» **Recorded information**
◆ ◆ ◆ ◆ ◆
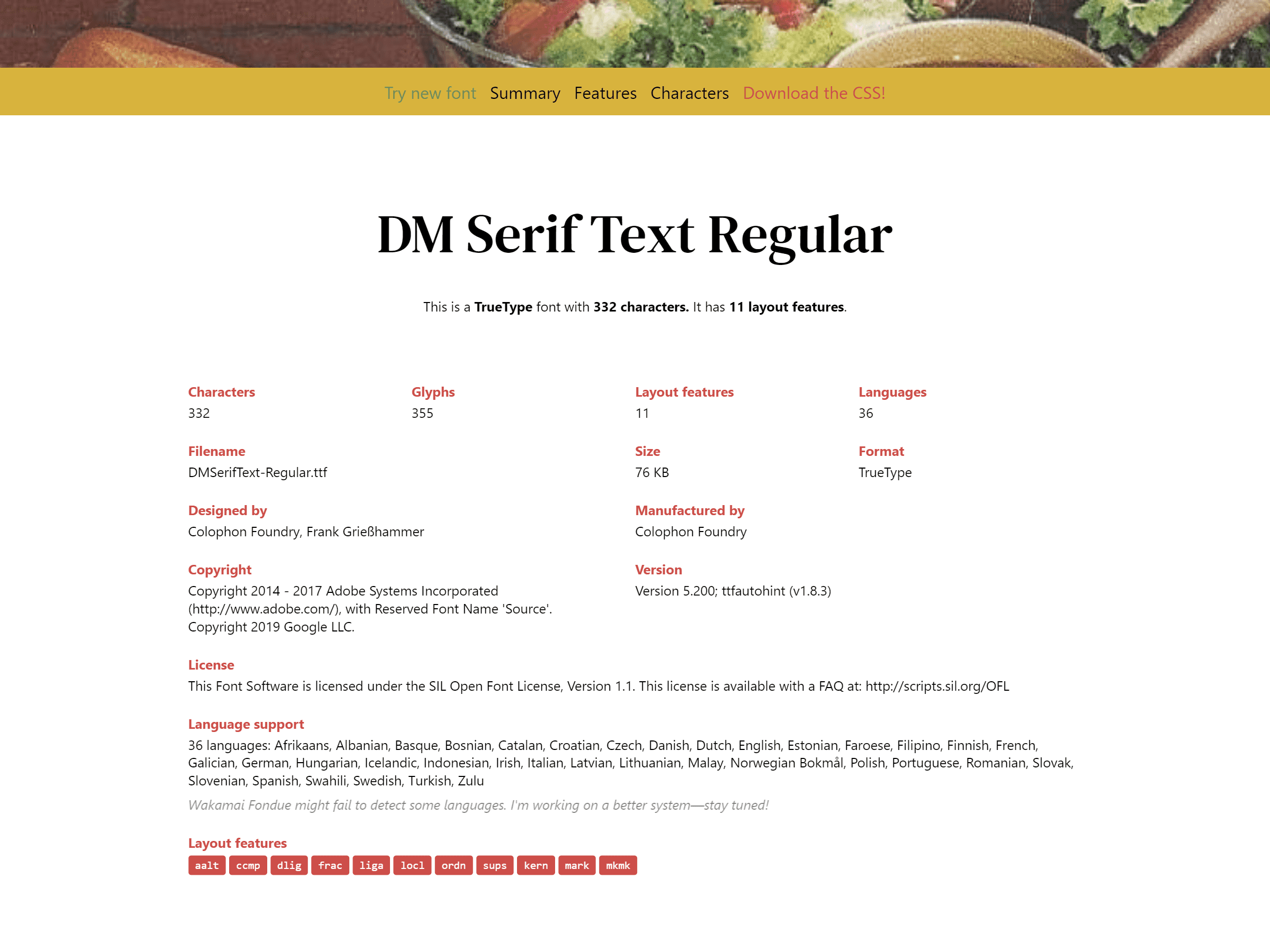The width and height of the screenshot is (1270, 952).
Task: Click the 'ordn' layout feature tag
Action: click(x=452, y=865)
◆ ◆ ◆ ◆ ◆
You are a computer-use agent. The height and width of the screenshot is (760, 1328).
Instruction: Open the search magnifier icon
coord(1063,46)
◆ ◆ ◆ ◆ ◆
» **Problem**
Reproduce verbatim the lines beginning at the one containing "The width and" and ending with the one containing "Action: click(x=452, y=865)", and leave the pictures out of the output.

» **Finished exercise**
The width and height of the screenshot is (1270, 952).
Task: Click the 'ordn' layout feature tag
Action: click(x=452, y=865)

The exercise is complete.